The abridged version of this Fourth Assessment Report given in many mainstream media sources, that global warming is “unequivocal” and has “very likely” been enhanced by human activity in the last 50 years, is easy enough to swallow. Do we really need to check the sources? Even if you don’t take Al Gore’s word as gospel or sing in the liberal choir, the IPCC’s confident claims about global warming are based on decades of climate science compiled from scores of researchers. And the IPCC wouldn’t distort science with a political agenda, would it?
As a person with little background in science, I struggle with how to evaluate global warming claims. Setting aside the heresy of global warming denial, it would be poor thinking to take at face value such extreme, earth-shattering statements made by a former politician and the media without probing them at all. But how does a person like me, unfamiliar with climate science, go about judging these statements? And lacking perfect knowledge about how to do so, how does one follow out the clear call to care for the environment?
Since the IPCC seems to have the authority to say whether global warming is something to be concerned about or not, the least I can do is read what it has to say about it. The physical science explanations in the Working Group 1 section of the Fourth Assessment Report are relatively simple to follow. But even if I read the entire 900-page report and understand in scientific terms what it is telling me, it doesn’t necessarily follow that the report is founded on good science. And unless I learn more about climate science, I have no way of knowing.
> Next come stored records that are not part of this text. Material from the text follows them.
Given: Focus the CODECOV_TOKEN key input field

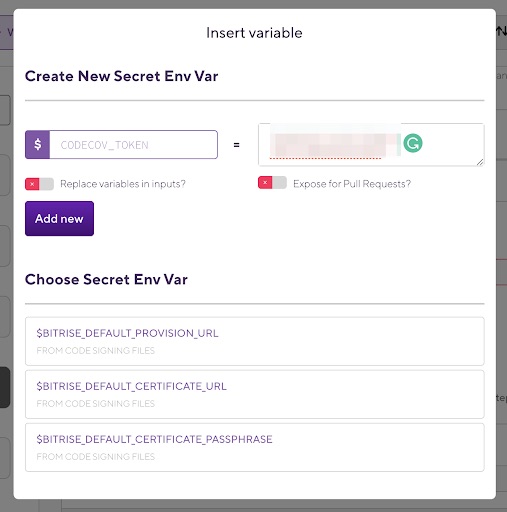Looking at the screenshot, I should [x=133, y=145].
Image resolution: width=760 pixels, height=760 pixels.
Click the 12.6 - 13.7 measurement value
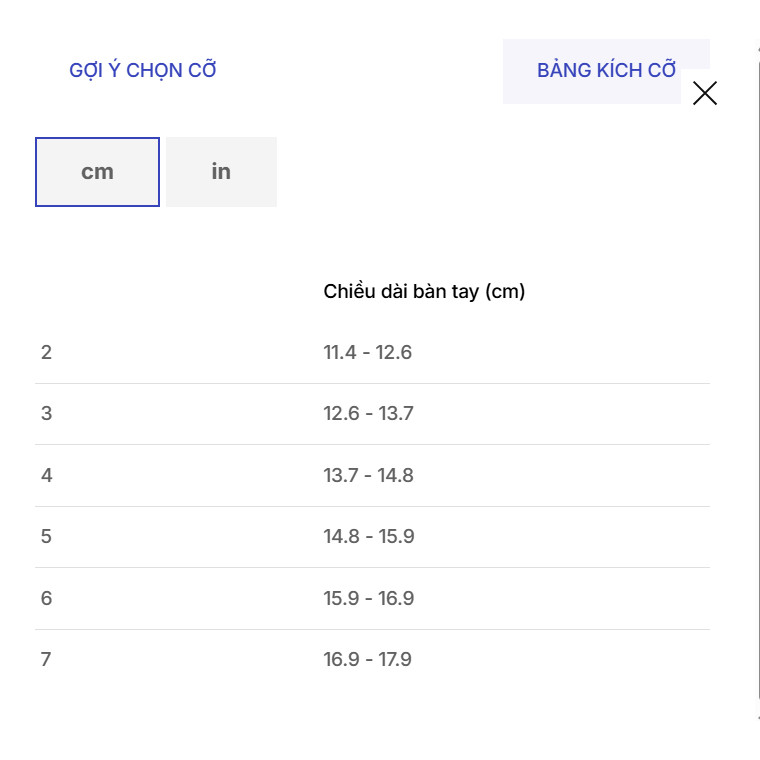pos(368,413)
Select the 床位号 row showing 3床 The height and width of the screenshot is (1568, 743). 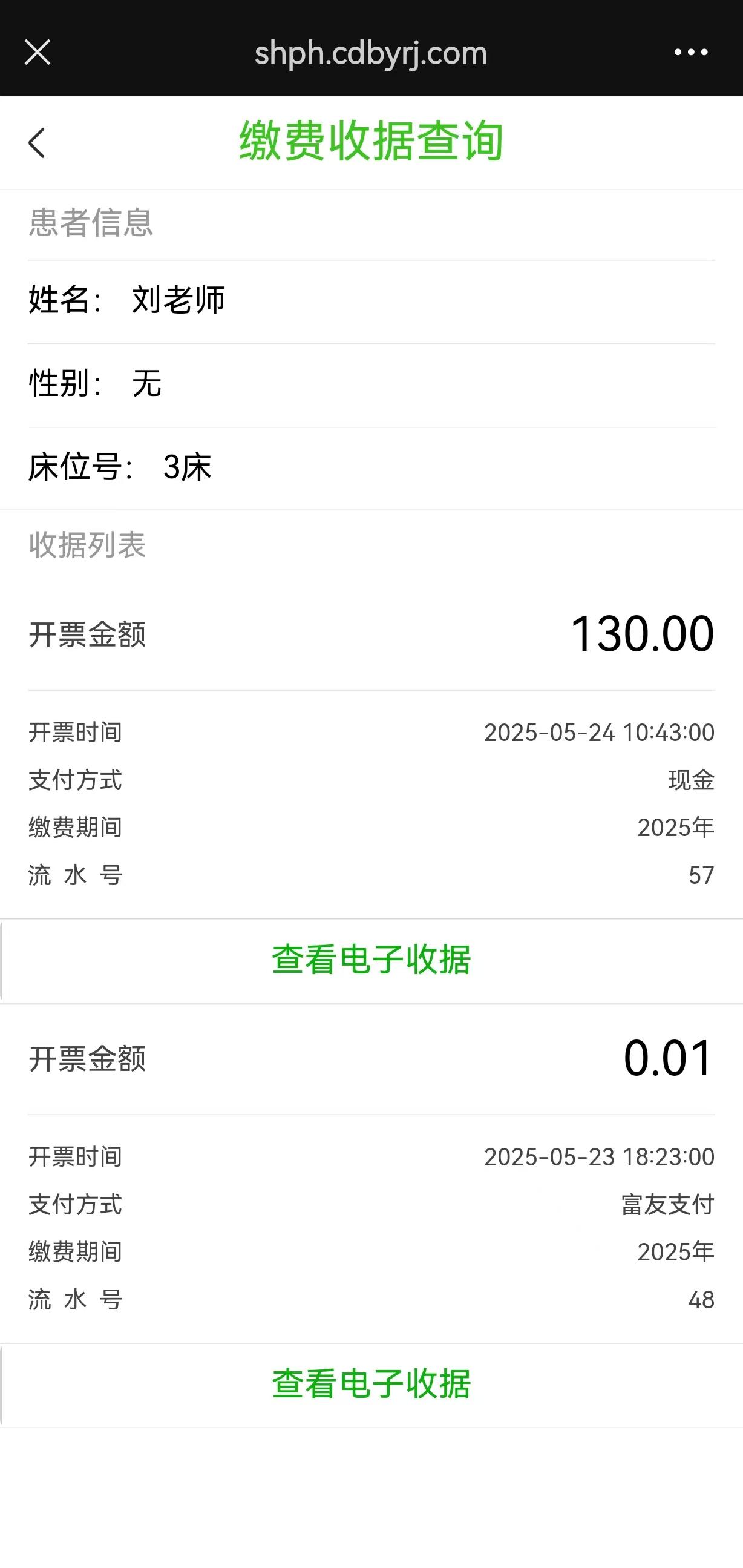[187, 467]
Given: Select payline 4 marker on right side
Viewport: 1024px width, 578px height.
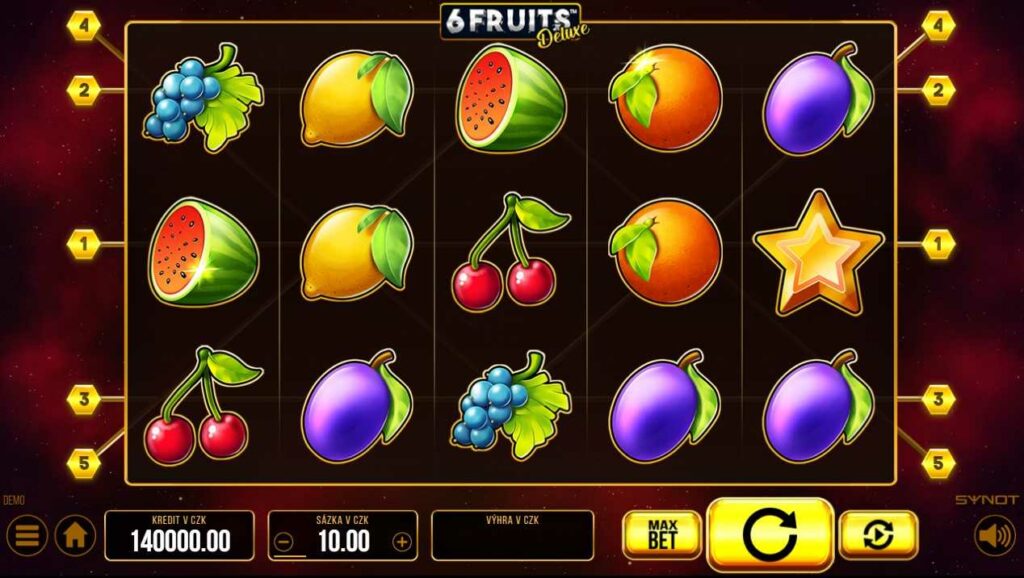Looking at the screenshot, I should pos(938,26).
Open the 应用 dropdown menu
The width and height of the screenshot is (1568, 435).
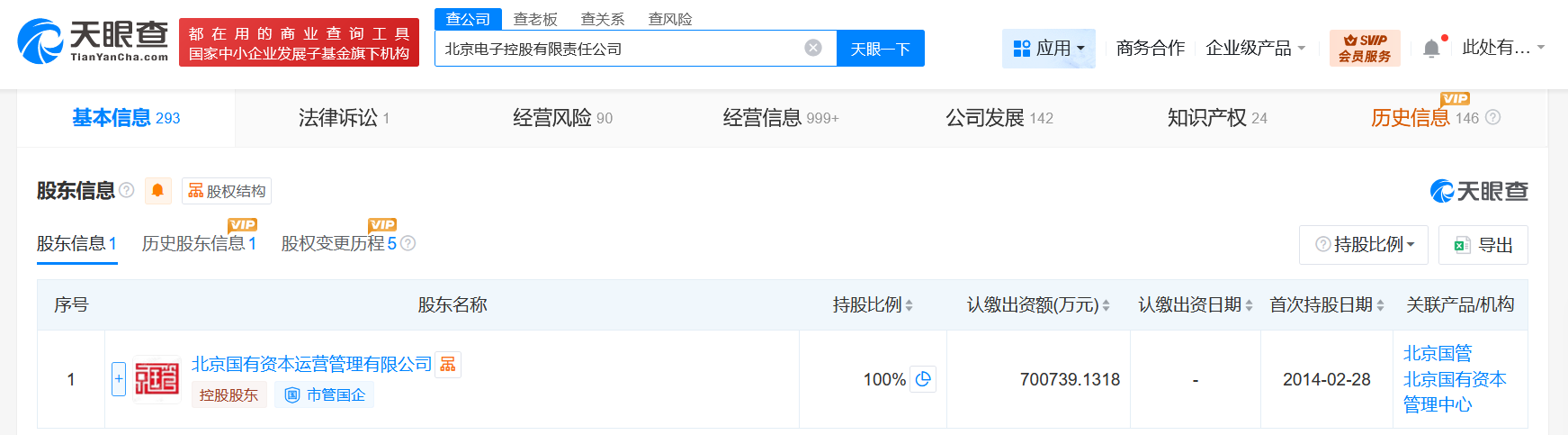point(1048,48)

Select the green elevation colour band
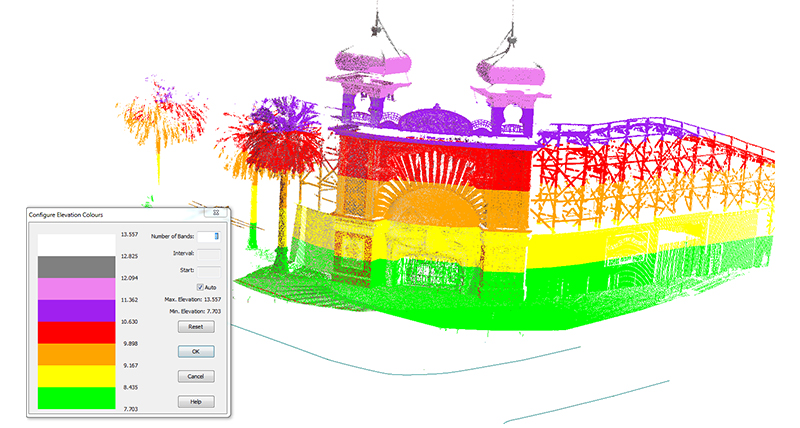pyautogui.click(x=76, y=399)
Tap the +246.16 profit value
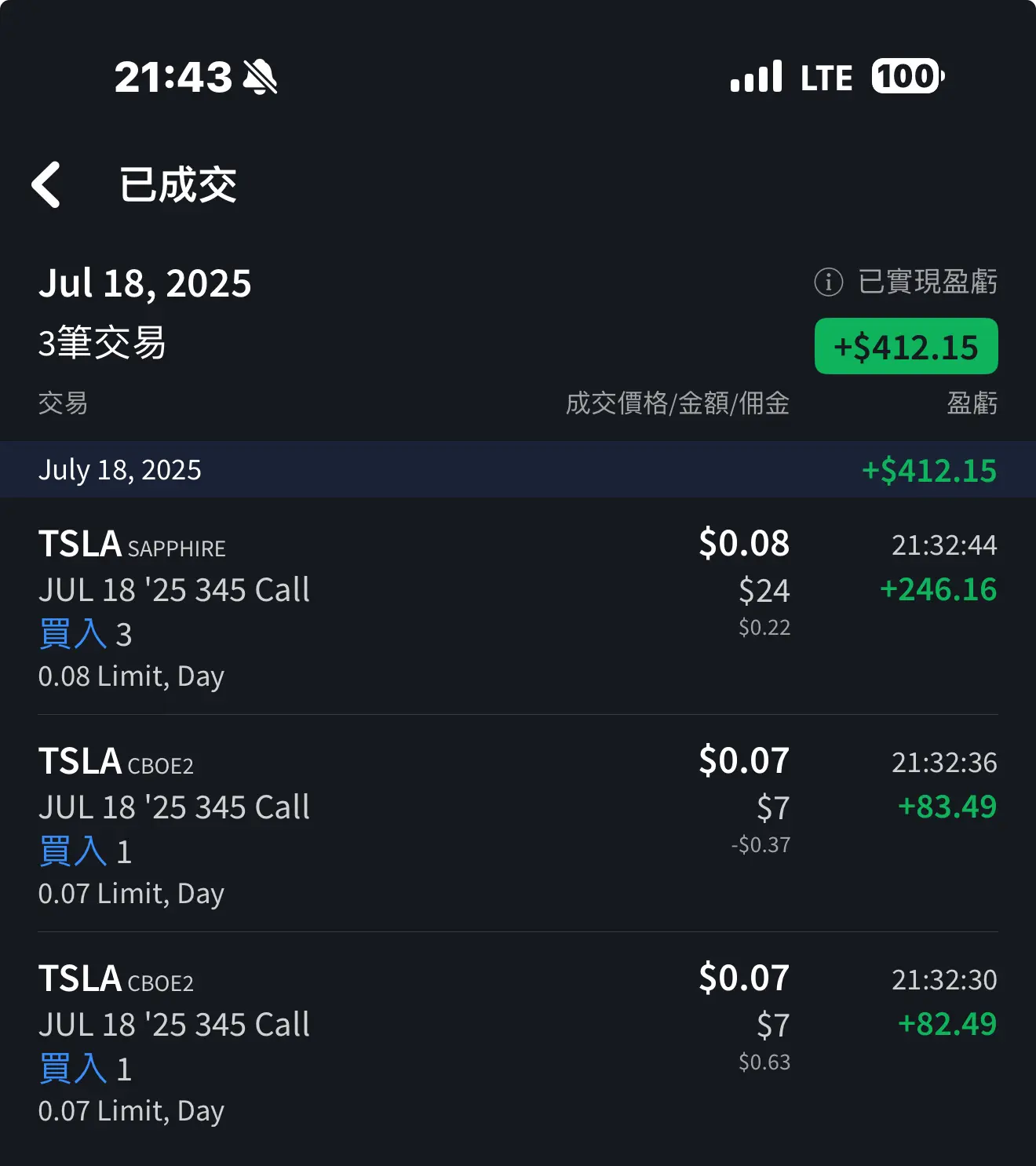1036x1166 pixels. tap(938, 589)
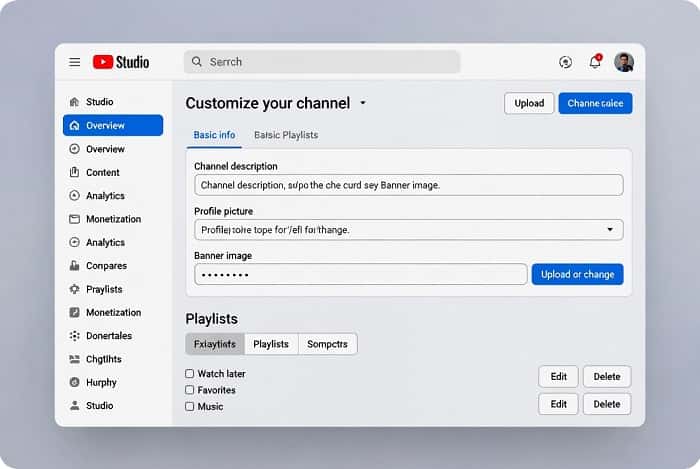Click the Channel description text field
This screenshot has height=469, width=700.
click(x=408, y=185)
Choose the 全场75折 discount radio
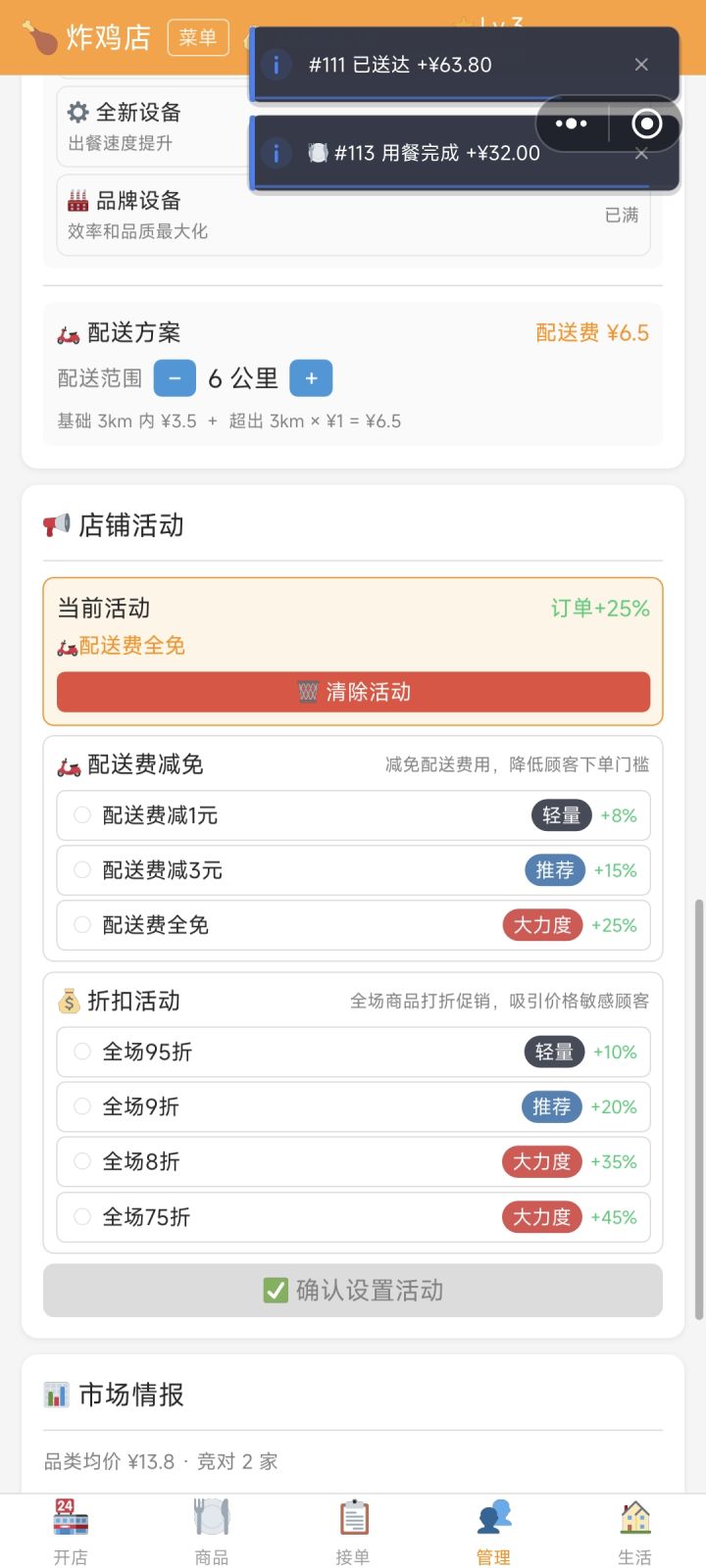The height and width of the screenshot is (1568, 706). pyautogui.click(x=82, y=1217)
But why not accept the global warming hypothesis on authority, if there is really the consensus among scientists that Al Gore claims? Scholarly articles abound that either take global warming for granted or provide new evidence for it, but there are some that challenge certain aspects of the theory.
The most troubling criticism of the IPCC’s work that I have read questions the accuracy and predictive ability of current mathematical climate models. In a March 21 presentation by Canadian climatologist Tim Ball, available on the George C. Marshall Institute Web site, Ball argues that the models used to simulate the entire climate are too simplistic to accurately map its chaotic and complex phenomena. “They are an extremely cloudy crystal ball and they oversimplify poorly-understood climate processes, for example, precipitation and transport of energy,” Ball says. If you know something about climate models, you may read Ball’s critique and find obvious flaws. But to the non-scientist, his presentation is just as compelling as the IPCC’s.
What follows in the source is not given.